Commonwealth Bank customers are targeted in a phishing scam that relies on bogus emails entitled something like “eStatement for December 2013 is ready.”
“Email notification to let you know that your online statements for December is ready for viewing. Online statements are fast, free, and always available. They never get lost in the mail or misplaced. Plus, online statements save paper and trees,” the emails read
“Just log on to NetBank and you’ll have access to up to seven years of statements whenever and wherever you’d like. The number of statements and notices you see will depend on your account. Your eStatements are ready.”
The emails are well designed and they could be mistaken for legitimate communications from Commonwealth Bank by users who aren’t cautious.
Hoax Slayer reports that the fake messages contain a link which appears to point to an eStatement, but in reality, it leads users to a phishing website.
On the malicious website, which closely mimics the legitimate Commonwealth login page, victims are asked to provide various pieces of information – including username, password, email address, date of birth and contact details – in order to confirm their account.
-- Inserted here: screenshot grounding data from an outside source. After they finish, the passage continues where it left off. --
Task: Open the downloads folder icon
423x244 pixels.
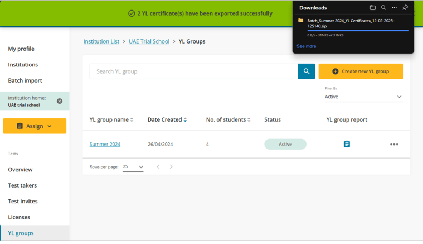Action: point(373,8)
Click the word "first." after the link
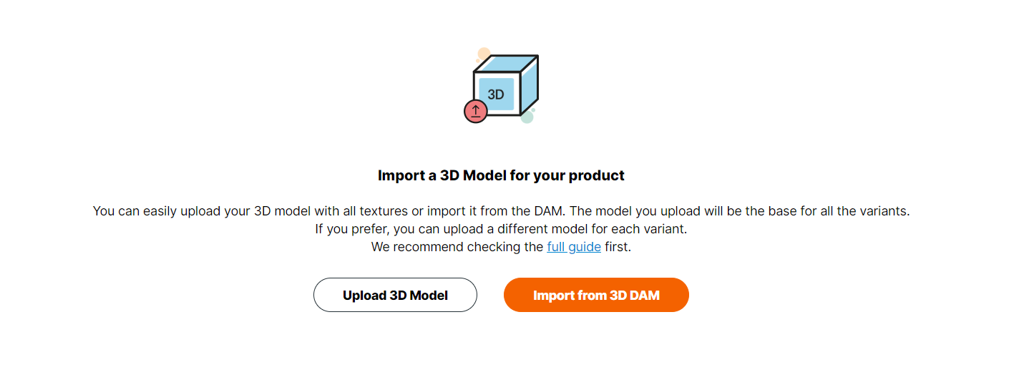The height and width of the screenshot is (370, 1014). pos(618,247)

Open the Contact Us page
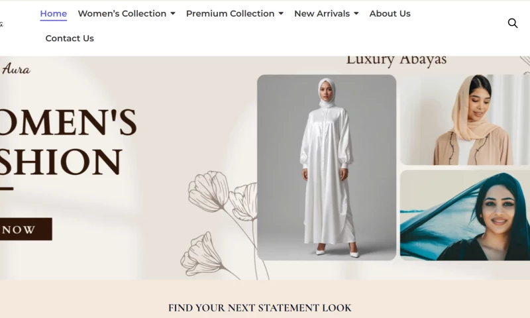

Once the information is handed over, victims are redirected to the genuine Commonwealth website, most likely in an effort to avoid raising any suspicion.
If you come across such emails, don’t rush to click on the links they contain without reviewing them a bit, regardless of how urgent the matter sounds. The sender of such emails can be easily forged, but if the links they contain don’t point to the genuine Commonwealth website, which uses an HTTPS connection, you’re likely dealing with a scam.
If you’re already a victim of this scheme, change your password and contact the bank. Also, if you’ve provided your email address, your inbox will likely be bombarded with other malicious emails.